Pixel coordinate grounding data
++++++

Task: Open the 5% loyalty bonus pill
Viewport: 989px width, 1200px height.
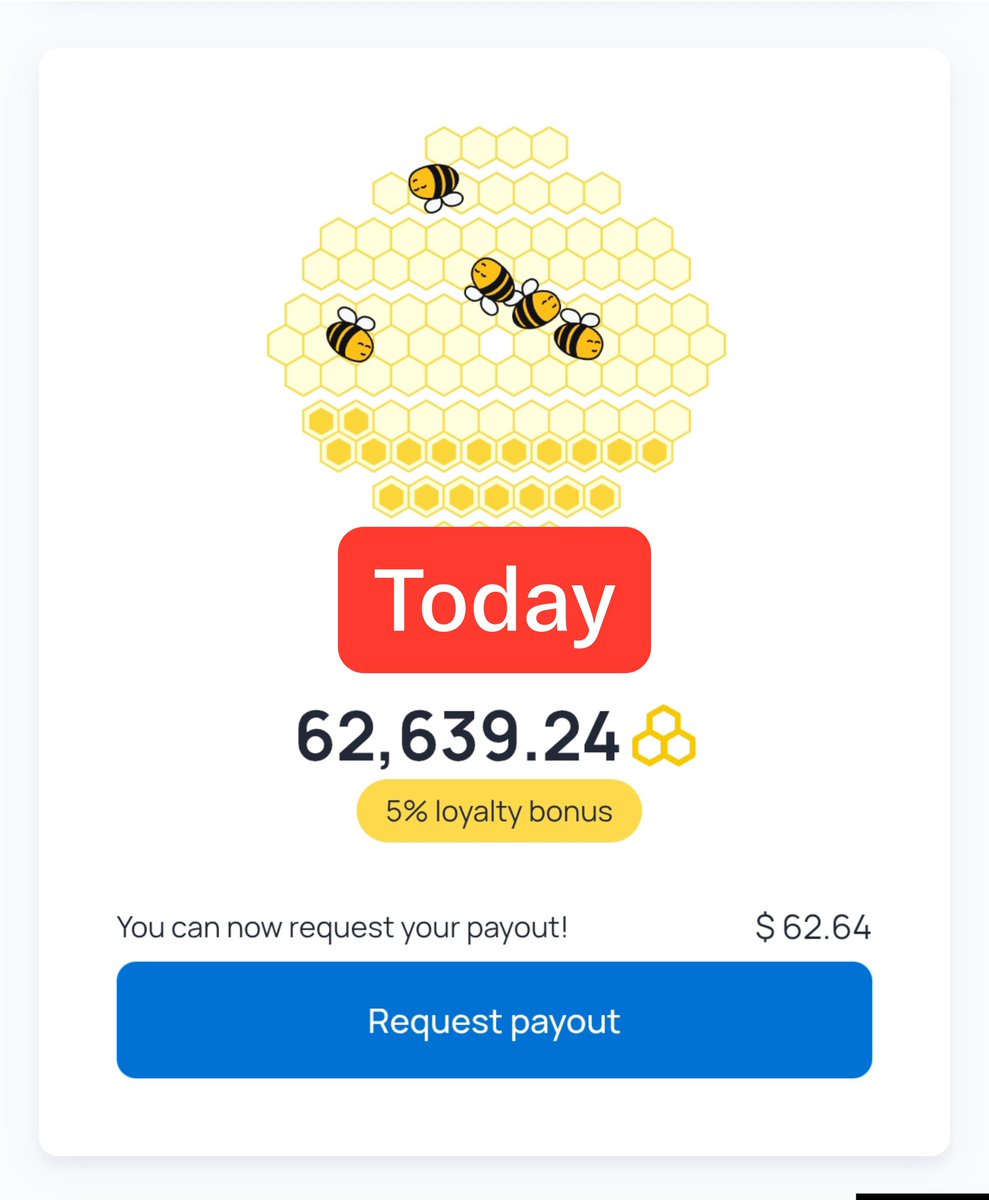Action: tap(499, 811)
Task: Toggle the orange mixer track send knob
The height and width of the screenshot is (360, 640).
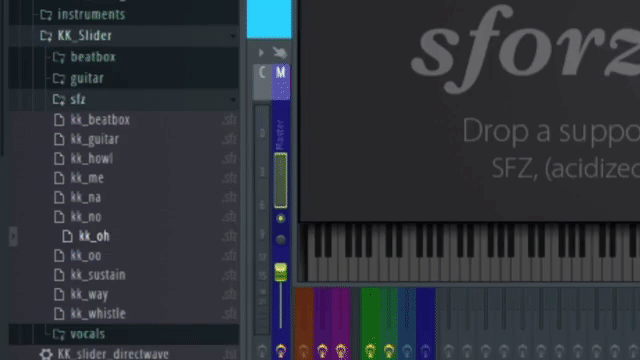Action: click(x=303, y=351)
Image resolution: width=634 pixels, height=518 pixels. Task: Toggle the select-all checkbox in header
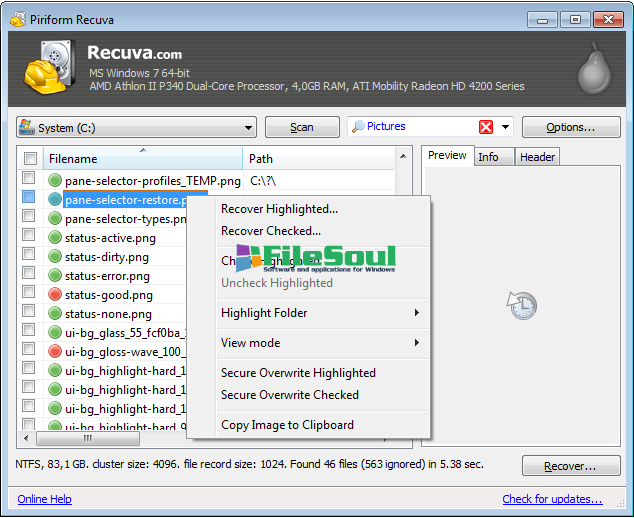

++++++

Task requirements -
Retype all the data exactly, please, without pictures.

Completed task -
Task: Open the 5% loyalty bonus pill
Viewport: 989px width, 1200px height.
Action: tap(499, 811)
Task: Toggle the orange mixer track send knob
The height and width of the screenshot is (360, 640).
Action: click(x=303, y=351)
Image resolution: width=634 pixels, height=518 pixels. Task: Toggle the select-all checkbox in header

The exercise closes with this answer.